▸ Work to be completed
An exact reproduction of the entries is needed. Keep all pictures out of it.
+-------+
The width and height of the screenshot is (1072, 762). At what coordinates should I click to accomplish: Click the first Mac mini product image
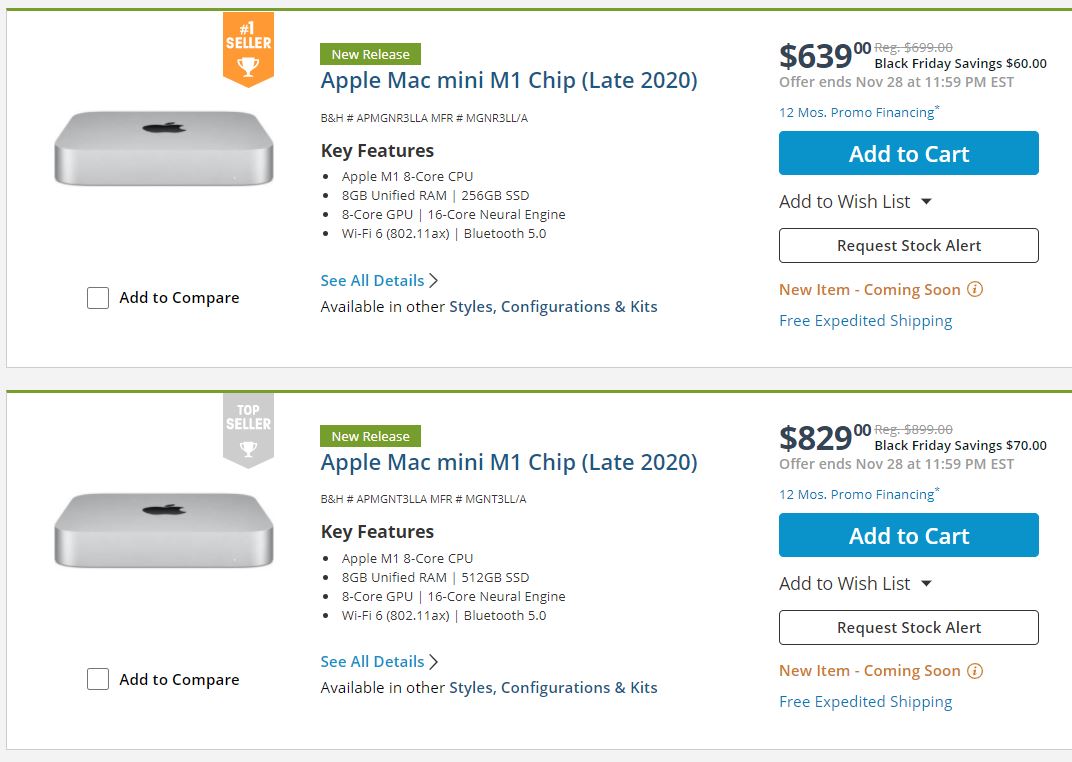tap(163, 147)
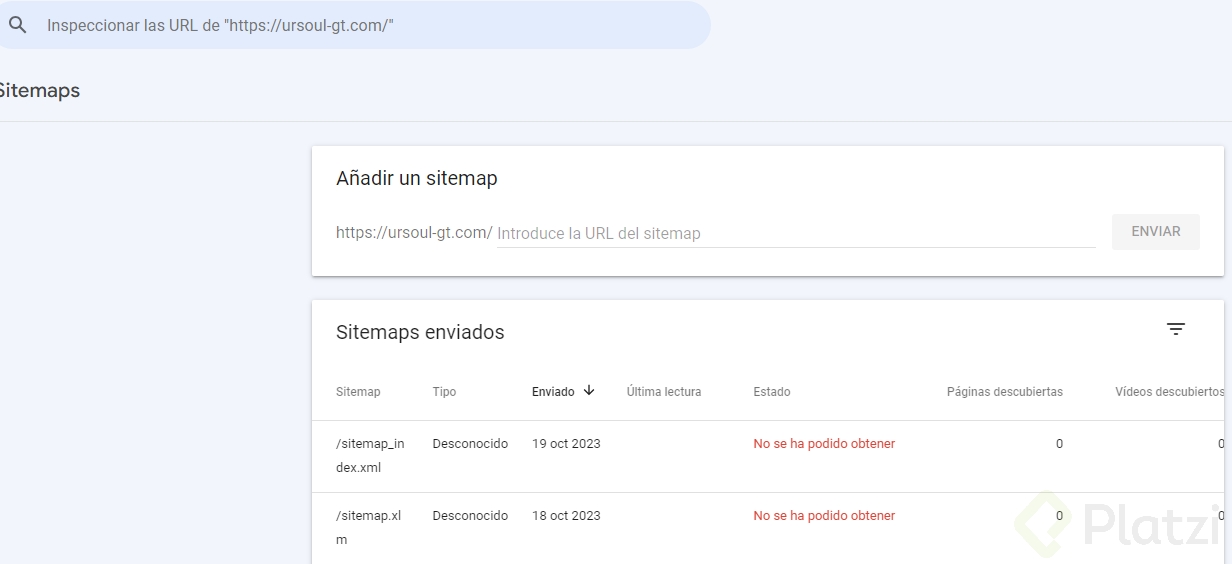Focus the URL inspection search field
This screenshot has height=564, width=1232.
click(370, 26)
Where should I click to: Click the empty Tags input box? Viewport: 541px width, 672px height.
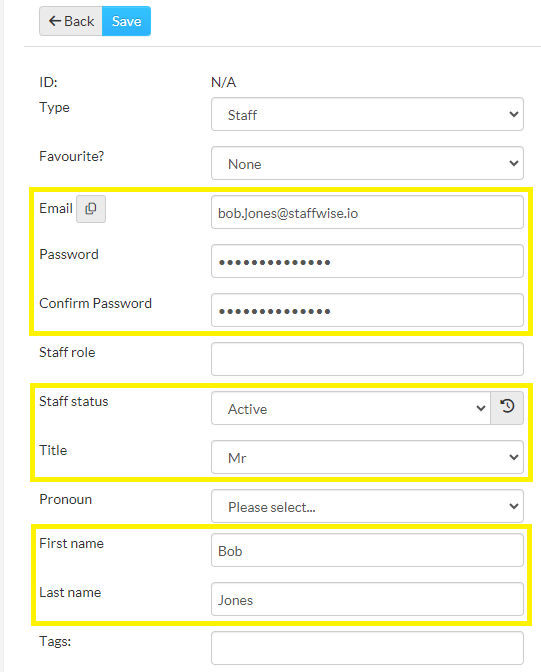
+-------+
▸ Reply to the exercise
The width and height of the screenshot is (1072, 762). At what coordinates should I click to accomplish: Click the first Mac mini product image
tap(163, 147)
Focus the URL inspection search field
This screenshot has height=564, width=1232.
click(370, 26)
Where should I click to: Click the empty Tags input box? Viewport: 541px width, 672px height.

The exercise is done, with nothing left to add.